「あと30年頑張るためのエンジン」親子三代が乗った爆撃機 100年を目指す最終段階のテスト開始へ
アメリカ国防総省は2025年12月23日、B-52戦略爆撃機のエンジン換装に向け、ボーイング・ディフェンス・システムズに対しタスクオーダー(試験機での換装・統合・試験などの作業)を発注したと発表しました。
新しいエンジンはロールス・ロイス製
アメリカ国防総省は2025年12月23日、B-52戦略爆撃機のエンジン換装に向け、ボーイング・ディフェンス・システムズに対し、タスクオーダー(試験機による換装・統合・試験などの作業)を発注したと発表しました。
これは、B-52の動力として使用されているプラット・アンド・ホイットニー製TF33エンジンを、ロールス・ロイス製の新型エンジンF130に換装するための前段階となる試験です。2機のB-52Hを用い、エンジン関連サブシステムの統合をはじめ、地上試験および飛行試験を通じて、性能・安全性・信頼性などの検証が行われます。
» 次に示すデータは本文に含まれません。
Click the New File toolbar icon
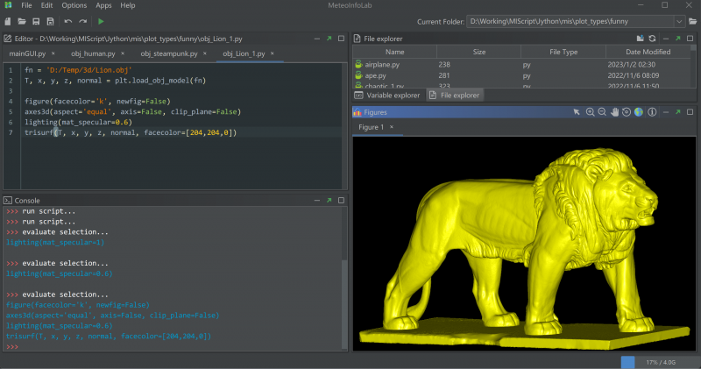click(9, 20)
初年度分の予算としては3577万ドル(約55億4600万円)が割り当てられており、このタスクオーダーは2033年5月31日まで実施される予定です。契約総額は20億4000万ドル(約3200億円)に達する見込みです。タスクオーダー完了後、試験結果が承認されれば、最大76機のB-52HがB-52J仕様へとアップグレードされることになります。
エンジン換装後のB-52Jは、生産が始まった最新鋭爆撃機**B-21「レイダー」**の長距離打撃力を補完する存在として、少なくとも2050年代までの運用が予定されています。初期生産型のB-52が初飛行してからすでに約70年が経過していますが、今回のエンジン換装が成功すれば、実質的に100年にわたって運用される爆撃機となります。
なお、アメリカ空軍には、親子三代にわたってB-52に搭乗している家族も存在しています。